Yerel seçimler yaklaşırken, morallerimizi ve birliğimizi bozmak isteyenler oldu. Partimizin yerel seçimlerdeki başarısızlığı üzerinden kendilerine kariyer hesabı yapmaya heves edenler oldu. Karşımızdaki iktidarın gayeleriyle paralel olan bu çabalara, ‘Bir damla alın terini damlatmamışlar ki’ her zaman karşımızda olmuş alay etmişler şimdi gelmiş CHP’li oluvermişler, diyerek o twitter kahramanlarını ve partimizi paçasından aşağıya çekmeye çalışanları o çukurda bıraktık yolumuza baktık.
"SIRF İTTİFAK OLMAK İÇİN OLMAYACAK TAVİZLER VERMEDİK"
İktidarın CHP ile kutuplaşma siyasetini sürdürdüğünü ve artırarak devam ettirmek istediğini hep beraber gördük. Dedik ki sizinle kavga etmeyeceğiz, edeceksek, çiftçiler için yoksullar için edeceğiz. Bu seçimi yerel seçim olmaktan çıkarmayacak, belediye başkanlarımızın kendilerini ifade etmelerini gölgelenmesine asla izin vermeyecek, yerelde bir kutuplaşma yaratarak, son derece liyakatli birbirinden temiz belediye başkan adaylarımızın sizinkilerle kantara çıkmasından duyduğumuz endişeyi göremezden gelmeyeceğiz dedik.

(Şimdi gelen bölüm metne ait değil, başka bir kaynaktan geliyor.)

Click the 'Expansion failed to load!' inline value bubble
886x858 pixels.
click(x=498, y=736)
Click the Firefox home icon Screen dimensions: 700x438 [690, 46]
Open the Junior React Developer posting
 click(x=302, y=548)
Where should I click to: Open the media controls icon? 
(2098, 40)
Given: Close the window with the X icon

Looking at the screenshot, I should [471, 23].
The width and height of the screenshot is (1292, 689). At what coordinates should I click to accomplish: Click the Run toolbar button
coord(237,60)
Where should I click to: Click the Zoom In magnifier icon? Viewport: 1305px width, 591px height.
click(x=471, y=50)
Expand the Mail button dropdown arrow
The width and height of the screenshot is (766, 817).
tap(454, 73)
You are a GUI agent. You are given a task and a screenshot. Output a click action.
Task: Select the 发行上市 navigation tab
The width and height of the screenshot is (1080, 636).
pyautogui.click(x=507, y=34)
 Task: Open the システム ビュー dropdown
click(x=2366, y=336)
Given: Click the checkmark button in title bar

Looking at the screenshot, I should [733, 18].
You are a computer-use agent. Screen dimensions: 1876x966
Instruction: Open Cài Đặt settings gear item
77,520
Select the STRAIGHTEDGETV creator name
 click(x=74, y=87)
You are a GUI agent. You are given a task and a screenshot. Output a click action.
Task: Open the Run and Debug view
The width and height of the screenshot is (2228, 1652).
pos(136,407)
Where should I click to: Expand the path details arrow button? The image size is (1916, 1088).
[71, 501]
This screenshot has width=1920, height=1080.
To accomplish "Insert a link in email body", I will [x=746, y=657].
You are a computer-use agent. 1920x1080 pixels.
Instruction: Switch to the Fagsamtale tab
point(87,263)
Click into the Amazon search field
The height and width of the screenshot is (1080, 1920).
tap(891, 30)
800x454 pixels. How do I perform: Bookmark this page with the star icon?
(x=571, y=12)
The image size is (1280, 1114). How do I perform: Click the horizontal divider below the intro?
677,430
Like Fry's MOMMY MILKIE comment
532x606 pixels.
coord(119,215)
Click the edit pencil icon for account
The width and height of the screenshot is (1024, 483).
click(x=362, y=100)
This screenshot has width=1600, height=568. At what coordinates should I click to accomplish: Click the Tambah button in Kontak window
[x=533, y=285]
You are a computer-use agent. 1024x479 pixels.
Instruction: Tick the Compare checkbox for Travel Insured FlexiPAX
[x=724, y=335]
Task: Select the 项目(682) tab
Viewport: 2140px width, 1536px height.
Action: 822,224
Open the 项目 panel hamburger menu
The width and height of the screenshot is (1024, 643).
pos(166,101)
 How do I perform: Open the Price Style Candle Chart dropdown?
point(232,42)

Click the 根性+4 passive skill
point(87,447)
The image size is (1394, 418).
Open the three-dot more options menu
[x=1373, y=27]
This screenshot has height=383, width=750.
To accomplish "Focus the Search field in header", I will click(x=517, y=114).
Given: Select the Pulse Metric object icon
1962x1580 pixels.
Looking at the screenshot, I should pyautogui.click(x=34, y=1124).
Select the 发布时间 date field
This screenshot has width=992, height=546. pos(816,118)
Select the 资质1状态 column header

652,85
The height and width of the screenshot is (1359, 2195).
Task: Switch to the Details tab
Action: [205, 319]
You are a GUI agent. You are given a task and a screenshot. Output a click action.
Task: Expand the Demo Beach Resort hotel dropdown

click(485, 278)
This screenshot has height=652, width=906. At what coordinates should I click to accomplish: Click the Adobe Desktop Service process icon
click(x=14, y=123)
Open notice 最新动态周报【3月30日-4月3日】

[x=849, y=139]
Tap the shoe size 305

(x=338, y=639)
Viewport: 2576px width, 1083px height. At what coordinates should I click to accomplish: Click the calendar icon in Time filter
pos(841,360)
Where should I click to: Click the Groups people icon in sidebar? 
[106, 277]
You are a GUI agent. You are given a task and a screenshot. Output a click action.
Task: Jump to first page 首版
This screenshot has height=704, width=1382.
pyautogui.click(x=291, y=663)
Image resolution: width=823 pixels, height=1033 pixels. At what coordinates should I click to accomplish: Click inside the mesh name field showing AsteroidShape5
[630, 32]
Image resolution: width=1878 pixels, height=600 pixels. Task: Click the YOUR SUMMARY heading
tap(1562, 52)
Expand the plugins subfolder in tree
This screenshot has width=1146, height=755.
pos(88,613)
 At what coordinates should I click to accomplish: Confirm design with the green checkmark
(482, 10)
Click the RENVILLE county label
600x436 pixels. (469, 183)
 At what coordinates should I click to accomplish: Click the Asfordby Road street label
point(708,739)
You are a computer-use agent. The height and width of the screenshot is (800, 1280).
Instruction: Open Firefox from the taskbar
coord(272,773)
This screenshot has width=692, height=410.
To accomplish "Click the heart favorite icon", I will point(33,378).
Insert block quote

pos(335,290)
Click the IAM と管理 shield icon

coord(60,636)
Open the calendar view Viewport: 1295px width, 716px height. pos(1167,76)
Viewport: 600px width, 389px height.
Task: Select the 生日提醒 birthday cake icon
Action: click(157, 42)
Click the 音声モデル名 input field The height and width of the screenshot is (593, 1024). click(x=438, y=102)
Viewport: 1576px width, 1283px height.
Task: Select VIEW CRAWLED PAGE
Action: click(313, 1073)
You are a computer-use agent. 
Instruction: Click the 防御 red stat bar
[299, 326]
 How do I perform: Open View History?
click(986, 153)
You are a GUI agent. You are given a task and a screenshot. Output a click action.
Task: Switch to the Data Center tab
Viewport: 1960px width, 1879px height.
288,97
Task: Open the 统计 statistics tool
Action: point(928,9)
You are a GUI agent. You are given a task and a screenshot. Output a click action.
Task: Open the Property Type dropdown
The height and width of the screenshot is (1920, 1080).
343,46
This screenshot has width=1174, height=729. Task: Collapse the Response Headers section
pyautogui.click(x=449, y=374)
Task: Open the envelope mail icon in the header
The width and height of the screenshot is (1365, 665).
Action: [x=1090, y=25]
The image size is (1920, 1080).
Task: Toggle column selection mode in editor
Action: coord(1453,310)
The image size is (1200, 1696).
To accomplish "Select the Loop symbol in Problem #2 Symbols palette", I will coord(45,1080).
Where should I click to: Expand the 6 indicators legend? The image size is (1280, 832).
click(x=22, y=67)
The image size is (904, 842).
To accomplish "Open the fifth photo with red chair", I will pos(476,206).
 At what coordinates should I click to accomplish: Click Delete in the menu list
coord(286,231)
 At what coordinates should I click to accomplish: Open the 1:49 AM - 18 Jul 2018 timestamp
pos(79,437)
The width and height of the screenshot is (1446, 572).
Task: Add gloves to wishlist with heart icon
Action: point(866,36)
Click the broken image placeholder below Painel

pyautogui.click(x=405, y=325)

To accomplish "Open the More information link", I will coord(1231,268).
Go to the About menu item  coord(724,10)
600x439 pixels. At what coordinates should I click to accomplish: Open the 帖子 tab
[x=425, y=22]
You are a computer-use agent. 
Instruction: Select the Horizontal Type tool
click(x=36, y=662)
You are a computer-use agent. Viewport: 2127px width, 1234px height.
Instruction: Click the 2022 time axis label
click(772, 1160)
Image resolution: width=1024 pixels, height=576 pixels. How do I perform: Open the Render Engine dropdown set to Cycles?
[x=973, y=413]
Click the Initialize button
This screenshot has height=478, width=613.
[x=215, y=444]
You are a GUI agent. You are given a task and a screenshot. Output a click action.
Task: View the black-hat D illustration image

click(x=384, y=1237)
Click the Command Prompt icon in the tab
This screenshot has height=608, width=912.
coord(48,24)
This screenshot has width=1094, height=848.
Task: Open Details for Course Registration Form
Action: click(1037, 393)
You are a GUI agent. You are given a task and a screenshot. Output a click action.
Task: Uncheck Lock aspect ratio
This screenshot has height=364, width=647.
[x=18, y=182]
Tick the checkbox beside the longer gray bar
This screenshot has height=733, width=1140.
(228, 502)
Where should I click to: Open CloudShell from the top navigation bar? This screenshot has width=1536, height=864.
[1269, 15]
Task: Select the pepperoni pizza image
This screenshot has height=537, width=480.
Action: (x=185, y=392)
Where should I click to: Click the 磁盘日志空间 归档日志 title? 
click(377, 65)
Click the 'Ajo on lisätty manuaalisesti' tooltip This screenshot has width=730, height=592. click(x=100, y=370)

Böyle yaptık, onların suni gündeminin peşine takılmadık, hak etseler dahi cevaplarını vermedik. Eski dostlarımızın benzer yaklaşımları oldu. Öyle şeyler oldu ki ittifak siyasetinin Türkiye İttifakı’nın temellerini bombalamaya yönelik oldu. Çok sıkıştığımızda ‘canınız sağ olsun’ dedik. Partimiz 2018, 2019 ve 2023 seçimlerine ittifakla gitti. 2024’ün de ittifaksız kazanılmayacağına inananalar çoktu. Daha çok zorlayıp ittifak olmazsa felaket geliyor diyorlardı. İttifakı reddeden parti olmadık, ittifak arayışlarıyla ilgili üzerimize ne düşüyorsa yaptık. Ama sırf ittifak yapmak için olmayacak tavizler vermedik, bu örgütün hakkını veya bir belediye başkanımızın hakkını kimseye yedirmedik.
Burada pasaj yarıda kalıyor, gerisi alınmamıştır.